Complex exponentiation property

Question

I have taken a short course in analytic number theory and the following question had emerged: is the property $x^yx^z=x^{y+z}$ valid for any complex numbers $x, y$ and $z$? In fact, during the proof of prime number theorem given by D. J. Newman, this property is used but with real $x$ values. I tried to find some counterexamples using a complex number $x$, but I couldn't and by direct verification, I believe that it is true for any $x$ complex.
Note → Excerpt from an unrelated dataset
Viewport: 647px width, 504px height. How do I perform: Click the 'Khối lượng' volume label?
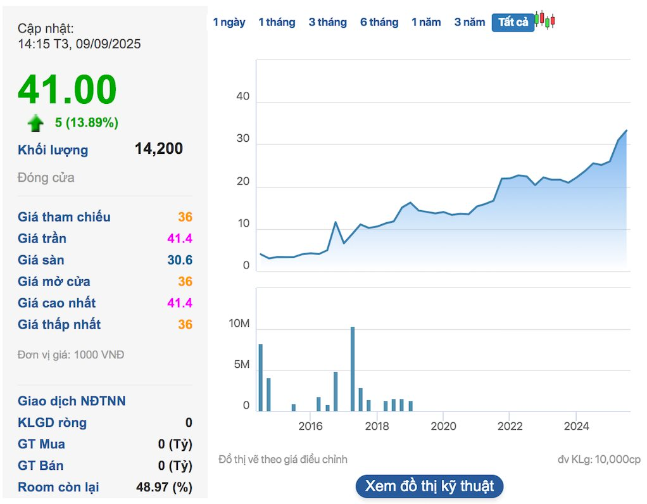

Someone could assume Wolfram's definition: mathworld.wolfram.com/ComplexExponentiation.html I would appreciate any help.

Answer 1

It's true.

In fact it was to preserve this basic property that was the basis of the definition of complex exponentiation.

Key points $\cos(\alpha + \beta) = \cos\alpha\cos\beta - \sin\alpha\sin\beta$ and $\sin(\alpha + \beta) = \cos\alpha\sin \beta + \sin\alpha\cos\beta$.

And of course that for real values $e^x e^y = e^{x+y}$ and $\ln M\ln N = \ln(M+N)$.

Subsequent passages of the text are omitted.